Segment Start: THE INPUT

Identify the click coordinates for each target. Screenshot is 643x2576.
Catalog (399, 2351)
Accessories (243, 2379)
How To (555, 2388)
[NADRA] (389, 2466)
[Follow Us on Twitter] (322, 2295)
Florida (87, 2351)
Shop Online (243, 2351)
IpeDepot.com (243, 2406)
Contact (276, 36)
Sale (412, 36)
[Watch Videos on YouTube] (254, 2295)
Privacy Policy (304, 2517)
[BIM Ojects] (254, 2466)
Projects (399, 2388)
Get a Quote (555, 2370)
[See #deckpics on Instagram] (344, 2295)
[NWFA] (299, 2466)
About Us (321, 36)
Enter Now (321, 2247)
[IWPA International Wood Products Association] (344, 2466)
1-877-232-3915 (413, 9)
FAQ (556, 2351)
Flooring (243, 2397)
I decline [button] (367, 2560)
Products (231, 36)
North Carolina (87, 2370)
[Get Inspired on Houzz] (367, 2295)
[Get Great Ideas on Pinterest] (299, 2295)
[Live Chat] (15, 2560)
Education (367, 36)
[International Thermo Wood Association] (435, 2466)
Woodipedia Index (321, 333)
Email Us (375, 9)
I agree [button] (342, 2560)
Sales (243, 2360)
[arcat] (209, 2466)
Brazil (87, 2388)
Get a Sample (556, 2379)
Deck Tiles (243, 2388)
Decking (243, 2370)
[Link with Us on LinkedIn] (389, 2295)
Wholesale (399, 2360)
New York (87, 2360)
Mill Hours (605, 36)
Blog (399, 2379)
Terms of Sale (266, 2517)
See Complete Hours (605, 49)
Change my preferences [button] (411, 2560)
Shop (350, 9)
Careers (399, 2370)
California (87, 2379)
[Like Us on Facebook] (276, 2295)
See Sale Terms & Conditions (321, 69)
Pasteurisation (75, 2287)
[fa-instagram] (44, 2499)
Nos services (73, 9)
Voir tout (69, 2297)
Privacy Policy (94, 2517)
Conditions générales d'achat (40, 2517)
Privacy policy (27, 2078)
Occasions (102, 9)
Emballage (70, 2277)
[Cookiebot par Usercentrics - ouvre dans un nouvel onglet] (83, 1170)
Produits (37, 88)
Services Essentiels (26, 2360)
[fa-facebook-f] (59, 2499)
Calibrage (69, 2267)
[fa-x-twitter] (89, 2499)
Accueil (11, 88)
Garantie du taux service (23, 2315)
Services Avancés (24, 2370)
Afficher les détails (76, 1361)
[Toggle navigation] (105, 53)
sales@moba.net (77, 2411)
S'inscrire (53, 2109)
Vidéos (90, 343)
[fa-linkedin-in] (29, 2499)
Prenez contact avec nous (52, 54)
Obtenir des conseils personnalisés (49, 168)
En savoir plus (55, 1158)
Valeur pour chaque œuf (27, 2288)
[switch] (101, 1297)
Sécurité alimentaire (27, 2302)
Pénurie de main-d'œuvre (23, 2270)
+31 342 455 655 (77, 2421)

Segment End: THE INPUT

**WHAT YOU SHOULD DO**. All of the entries need to be given again, word for word.

**ANSWER SPACE**.
Identify the click coordinates for each target. Screenshot is 643x2576.
Catalog (399, 2351)
Accessories (243, 2379)
How To (555, 2388)
[NADRA] (389, 2466)
[Follow Us on Twitter] (322, 2295)
Florida (87, 2351)
Shop Online (243, 2351)
IpeDepot.com (243, 2406)
Contact (276, 36)
Sale (412, 36)
[Watch Videos on YouTube] (254, 2295)
Privacy Policy (304, 2517)
[BIM Ojects] (254, 2466)
Projects (399, 2388)
Get a Quote (555, 2370)
[See #deckpics on Instagram] (344, 2295)
[NWFA] (299, 2466)
About Us (321, 36)
Enter Now (321, 2247)
[IWPA International Wood Products Association] (344, 2466)
1-877-232-3915 (413, 9)
FAQ (556, 2351)
Flooring (243, 2397)
I decline [button] (367, 2560)
Products (231, 36)
North Carolina (87, 2370)
[Get Inspired on Houzz] (367, 2295)
[Get Great Ideas on Pinterest] (299, 2295)
[Live Chat] (15, 2560)
Education (367, 36)
[International Thermo Wood Association] (435, 2466)
Woodipedia Index (321, 333)
Email Us (375, 9)
I agree [button] (342, 2560)
Sales (243, 2360)
[arcat] (209, 2466)
Brazil (87, 2388)
Get a Sample (556, 2379)
Deck Tiles (243, 2388)
Decking (243, 2370)
[Link with Us on LinkedIn] (389, 2295)
Wholesale (399, 2360)
New York (87, 2360)
Mill Hours (605, 36)
Blog (399, 2379)
Terms of Sale (266, 2517)
See Complete Hours (605, 49)
Change my preferences [button] (411, 2560)
Shop (350, 9)
Careers (399, 2370)
California (87, 2379)
[Like Us on Facebook] (276, 2295)
See Sale Terms & Conditions (321, 69)
Pasteurisation (75, 2287)
[fa-instagram] (44, 2499)
Nos services (73, 9)
Voir tout (69, 2297)
Privacy Policy (94, 2517)
Conditions générales d'achat (40, 2517)
Privacy policy (27, 2078)
Occasions (102, 9)
Emballage (70, 2277)
[Cookiebot par Usercentrics - ouvre dans un nouvel onglet] (83, 1170)
Produits (37, 88)
Services Essentiels (26, 2360)
[fa-facebook-f] (59, 2499)
Calibrage (69, 2267)
[fa-x-twitter] (89, 2499)
Accueil (11, 88)
Garantie du taux service (23, 2315)
Services Avancés (24, 2370)
Afficher les détails (76, 1361)
[Toggle navigation] (105, 53)
sales@moba.net (77, 2411)
S'inscrire (53, 2109)
Vidéos (90, 343)
[fa-linkedin-in] (29, 2499)
Prenez contact avec nous (52, 54)
Obtenir des conseils personnalisés (49, 168)
En savoir plus (55, 1158)
Valeur pour chaque œuf (27, 2288)
[switch] (101, 1297)
Sécurité alimentaire (27, 2302)
Pénurie de main-d'œuvre (23, 2270)
+31 342 455 655 (77, 2421)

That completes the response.